Confession: my entire life I’d held a precious dream. To own a cottage by the ocean. I wanted it more than just about anything. Though I’d accomplished many things in my adulthood, I had reached a point of utter resignation. It was a moment when I examined that dream and thought to myself: “It’s ok. It’s just not going to happen for me in this lifetime. I’ll be fine.”

I had given up.

Surprisingly, though I felt a little sad, it seemed matter-of-fact. After decades of dreaming of something that now appeared impossible, I just laid it down. That’s the way it was, and with a sigh and a shake of my head, I was willing to accept it.

But that’s the funny thing about will.

My will wasn’t actually ready to lay that dream down—but my fear was. Fear is tricky. Sometimes, it’s big and loud, but other times it’s super stealth; and it had faked me out. It had tricked me into resignation. Luckily, my will was stronger (and more stealthy).

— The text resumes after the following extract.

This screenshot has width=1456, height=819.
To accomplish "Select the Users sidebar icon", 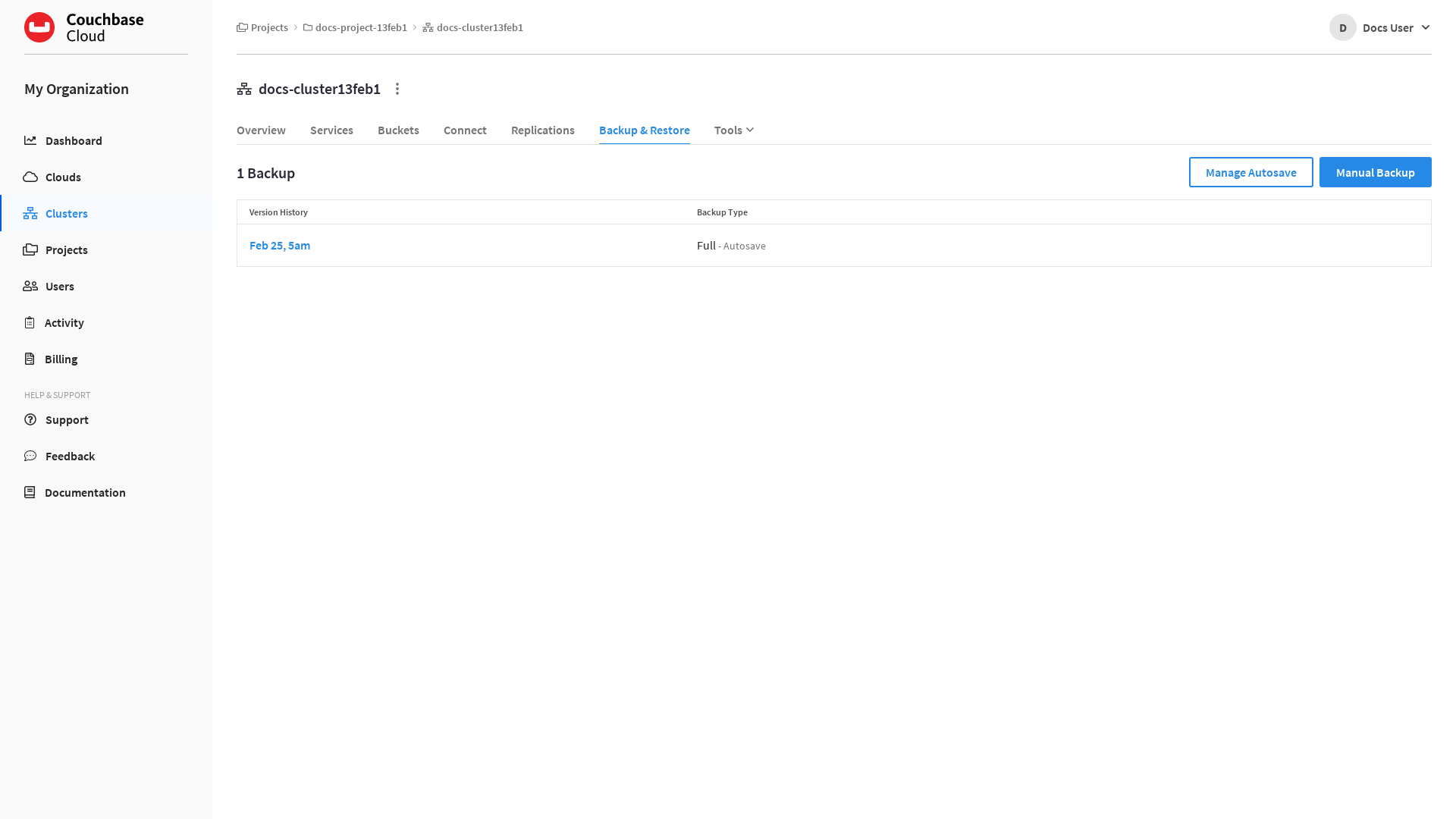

One day, out of the blue, I had a moment of what if. What if I could sell some un-utilized (and seemingly un-sellable) property I owned in Maine? What if it was possible and that could be enough? Hm. That hm was enough to get me started.

I began taking small steps. I contacted a realtor. Hm. Started tackling paperwork; one small task at a time. Hm. Simultaneously, I began my impassioned romance with Zillow and every other real estate listings site I could find. I was indiscriminate. I’d make out with any real estate site anytime. I had my search parameters, I was willing to explore, and through my explorations I began to access dreaminess and possibility. Hm.

Eventually, I shared my dream with a few of my closest co-conspirators. People who don’t get freaked out or scared by my dreams, but will unabashedly declare “Yes!” regardless of how improbable my goal seems—even when my fear does its damned-est to fake me out. (This is a noteworthy turning point. When I share something with the people I am accountable to, I’m definitely in.)

What comes next still feels surreal:

• The property in Maine was listed for sale.
• I accepted a full-ask offer the same day it listed.
• The day of the closing I deposited the check, and proceeded on an exhaustive tour of properties in coastal Maine.
• I continued the tour; crossing the border into Canada, continuing via ferry to an island in the Bay of Fundy. The ferry ride was magical, and the island brought a distinct feeling of homecoming. The next day I toured every single available property within my parameters guided by a wonderful (and very patient) realtor.
• By the time I drove onto the ferry to begin the journey home to Westport, I had three wonderful choices available, and a decision to make.
• The hours of driving brought clarity and within a few days the seller had accepted an offer on 2.5 acres of oceanfront property on the Bay of Fundy.
• We are now about to begin construction of a off-grid oceanfront cottage.
• One impossible, given-up-on, dream-of-a-lifetime—fulfilled—in about a year and a half.

The moral of this story is that even if you’ve completely given up on something; your will is stronger, more perseverant, cunning, and resourceful—than your fear. Just get curious, take one small step at a time over and over again, lean into your closest co-conspirators for support and accountability, and watch your dream become reality. It’s never too late and you can do it!